What are you going to do with that?
It was a voice in my head. I’d heard it before, during my previous immersion, but it was stronger and clearer now—beyond the point of being ignored.
You heard me. I asked a question. You’re taking me over, at least have the decency to answer it.
It was Tatiana. I knew it.
I phrased a reply. I didn’t need to speak it, just voice the statement aloud in my head.
You’re not supposed to be able to speak to me.
And who are you to say what I can and can’t do? This is my body, my life. What are you doing in me?
Trying to help. Trying to sort out a mess. That’s all you have to know.
I sweated. Me or her, or perhaps both of us. Something was happening with the control structures that was not part of the plan. My host was conscious and communicative, and receiving sensory impressions from upstream.
Who are you?
I debated with myself before answering.
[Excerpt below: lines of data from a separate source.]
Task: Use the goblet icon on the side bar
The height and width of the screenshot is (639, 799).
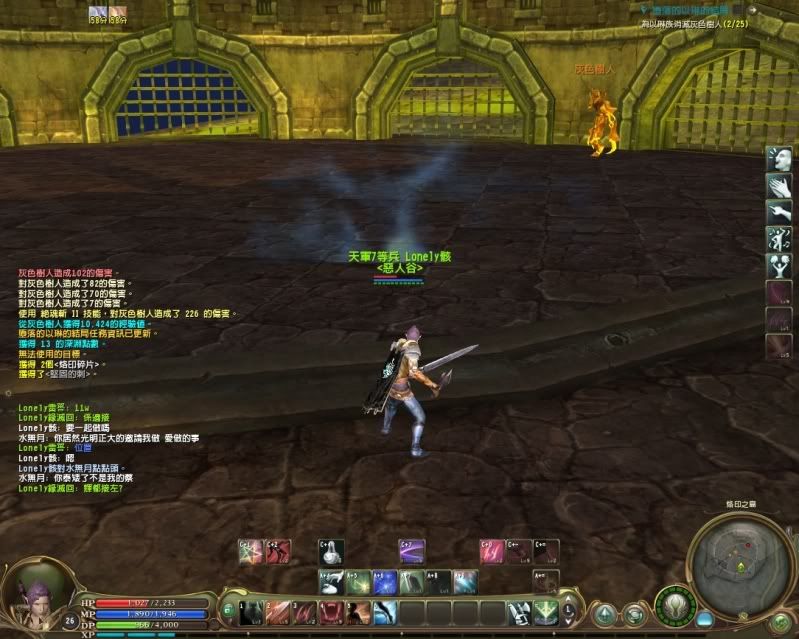Action: click(779, 266)
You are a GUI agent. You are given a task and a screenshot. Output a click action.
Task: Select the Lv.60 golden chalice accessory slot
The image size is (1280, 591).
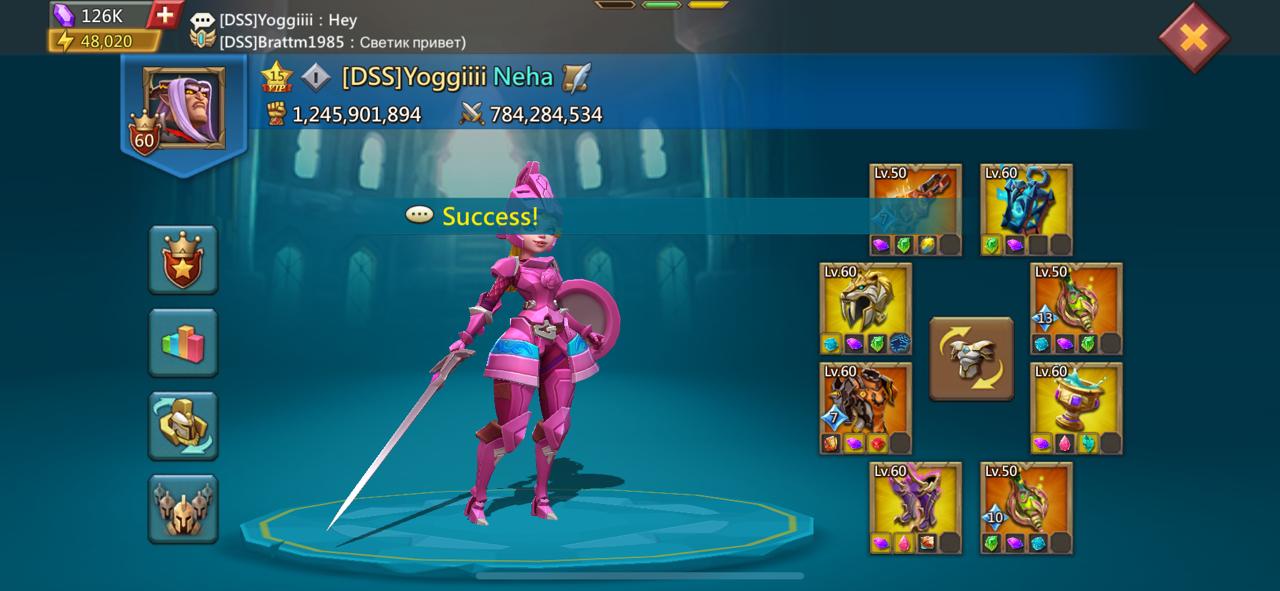1076,408

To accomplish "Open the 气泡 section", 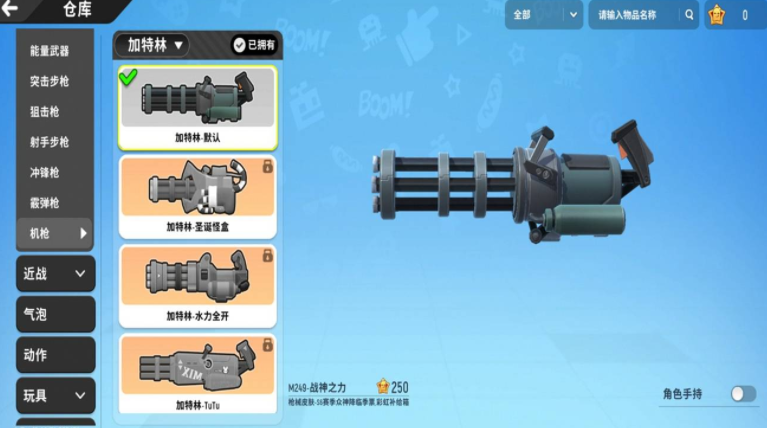I will 56,314.
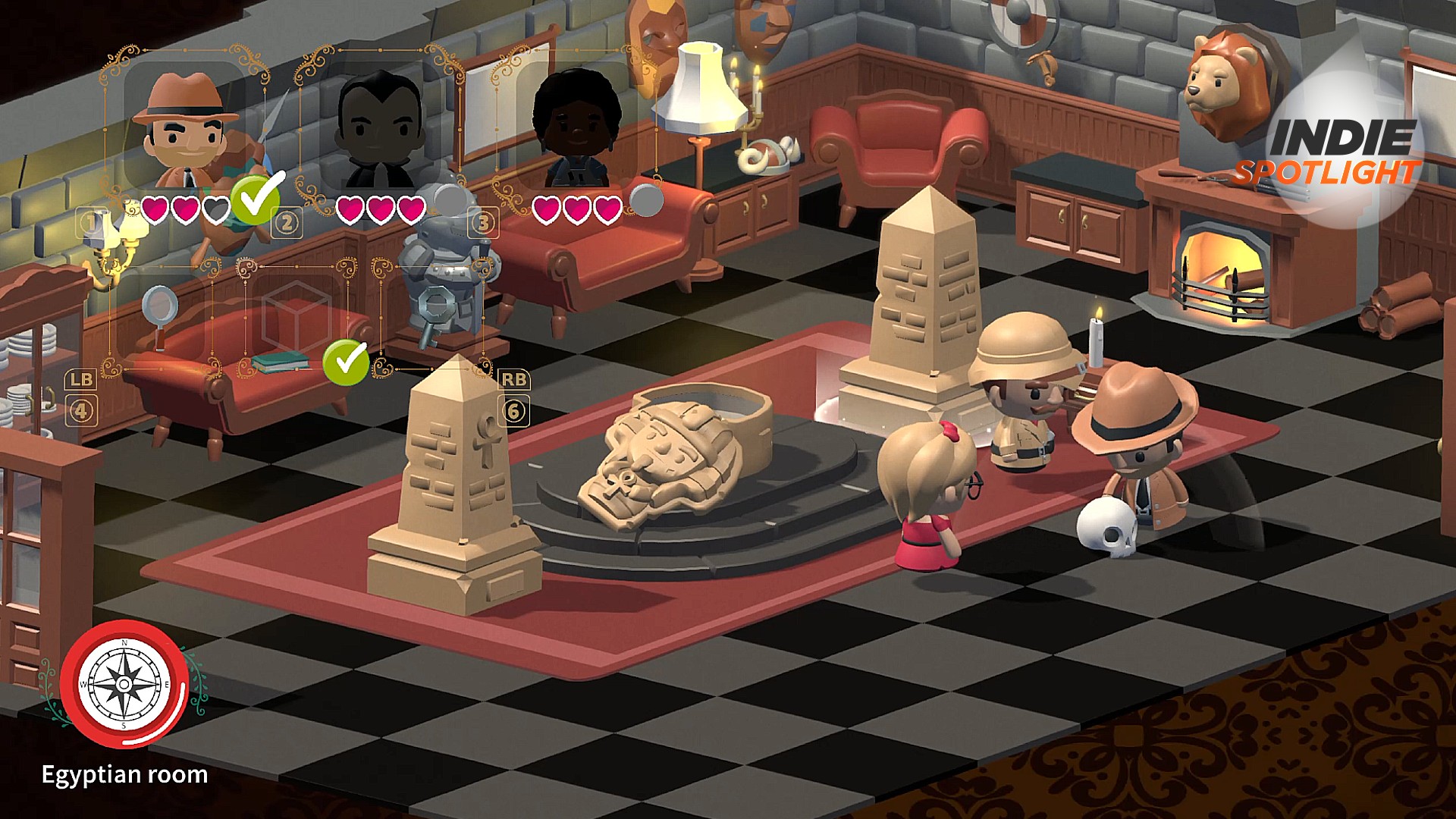Viewport: 1456px width, 819px height.
Task: Switch to character slot 3 tab
Action: (482, 220)
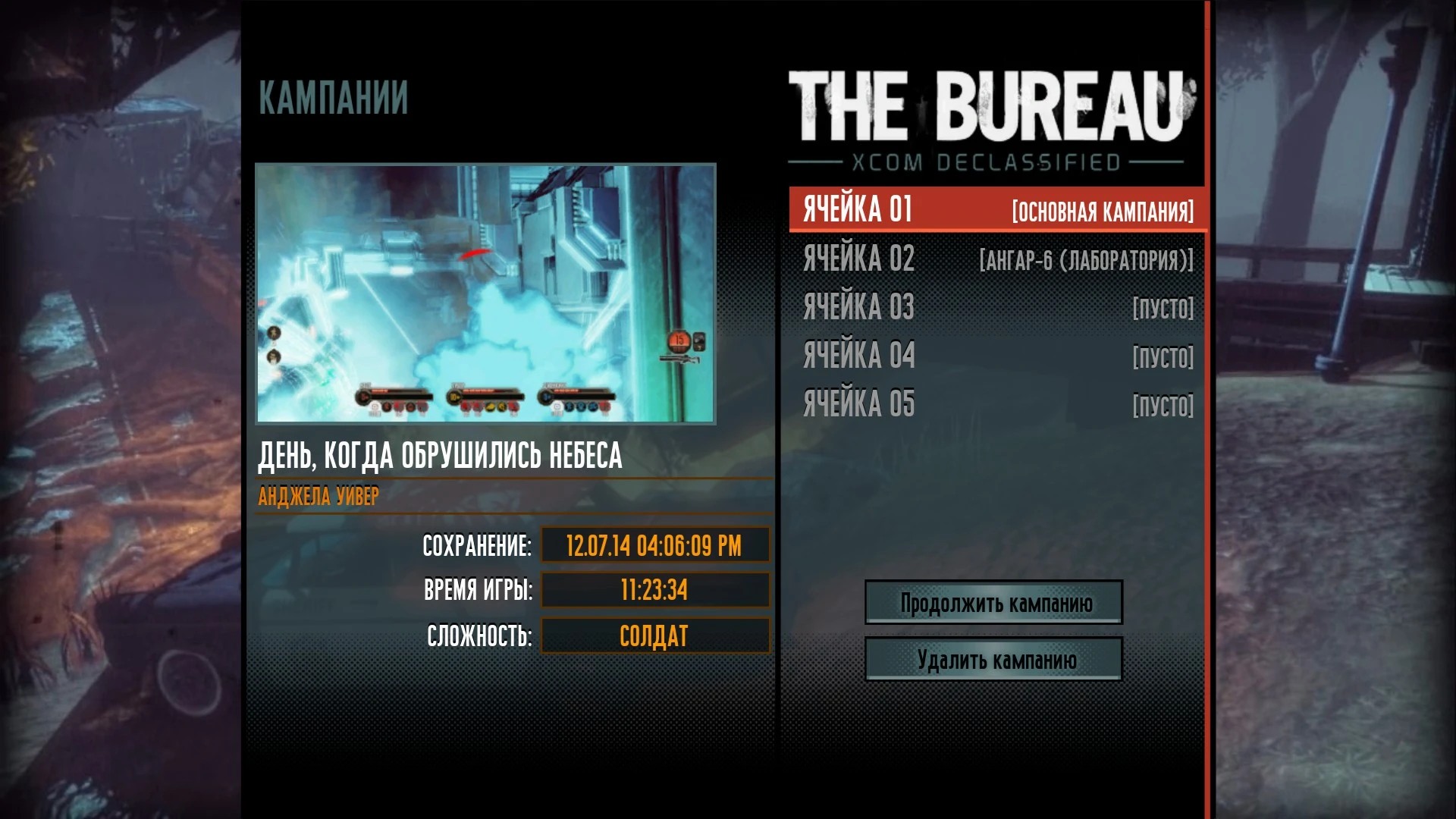Select character name АНДЖЕЛА УИВЕР

(318, 497)
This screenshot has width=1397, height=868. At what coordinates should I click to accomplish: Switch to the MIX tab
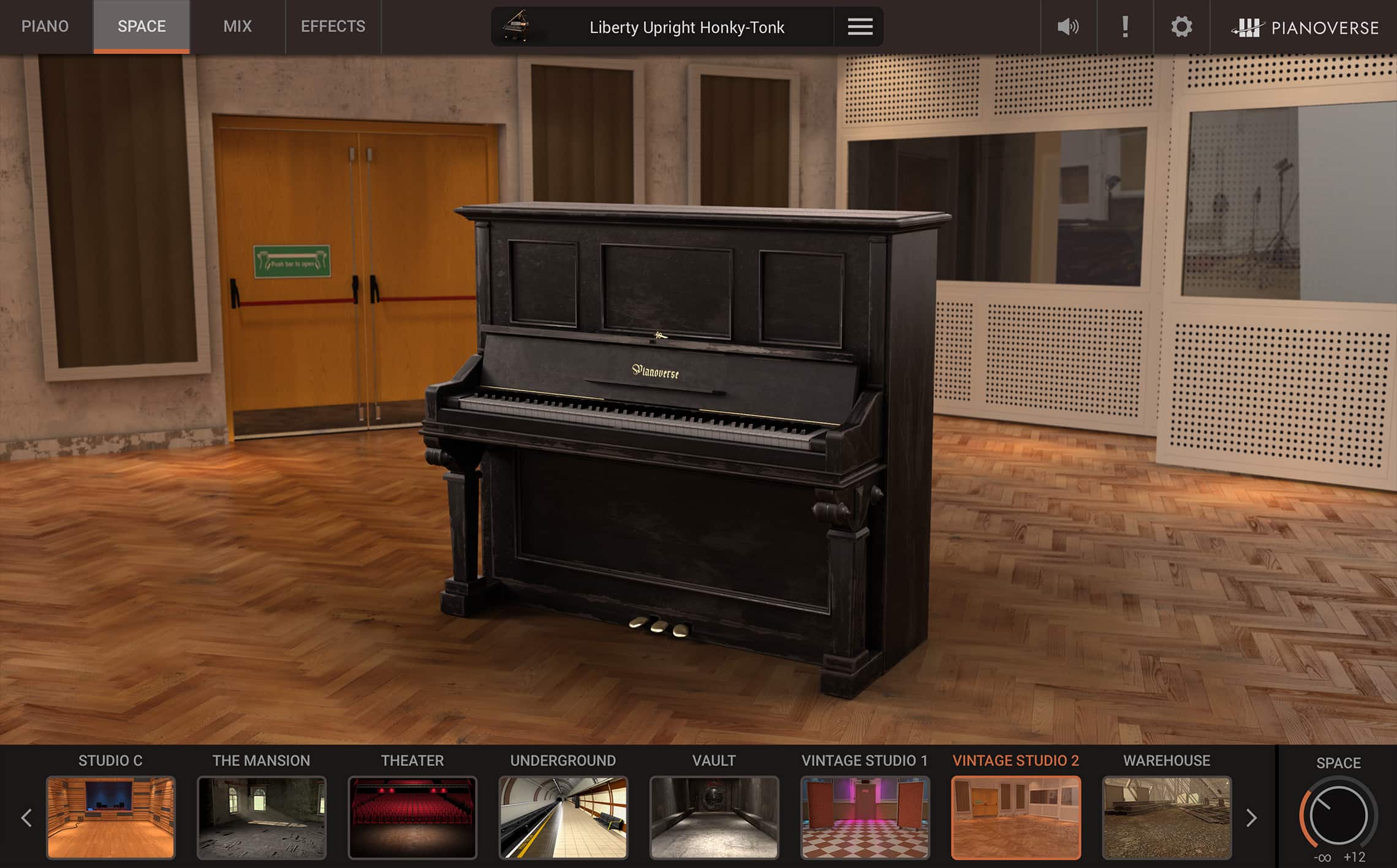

I had never been very good at lying, and I didn’t think I was going to get any better just because I was lying to a voice inside my own head. Worse, perhaps. So I decided that I would be better sticking to the truth, at least a part of it.
Valentina. I’m . . . a schoolteacher. From an arse-end town called Kogalym. Not a demon, not a witch. But that’s all I can tell you, and that’s already too much.
Are you a hallucination? You don’t sound like a hallucination.
I’m not. But what I am is . . . look, can we eat your dinner?
You need to eat?
No. But you do.
Silence, but only for a few seconds.
Where are you from, Valentina? Where are you right now, besides being in my head?
You wouldn’t believe me.
Maybe I won’t, but you can still answer my question.
All right. I’ll tell you this much. I’m aboard a ship, an icebreaker, in northern Russia. I’m in a chair, with doctors and scientists fussing around me. And I’m coming into you from fifty-two years in the future.
Another silence—longer this time. Nearly enough to make me think she might have gone away for good.
I’d say you were mad, or lying. Then again, there is a voice in my head, and you have been making me do things. So, for the moment, I’m going to accept this stupid thing you’ve just told me, because I’d still rather believe you than accept that I’m the mad one.
You’re not the mad one.
Then how about you start by telling me how this is happening? How are you in me?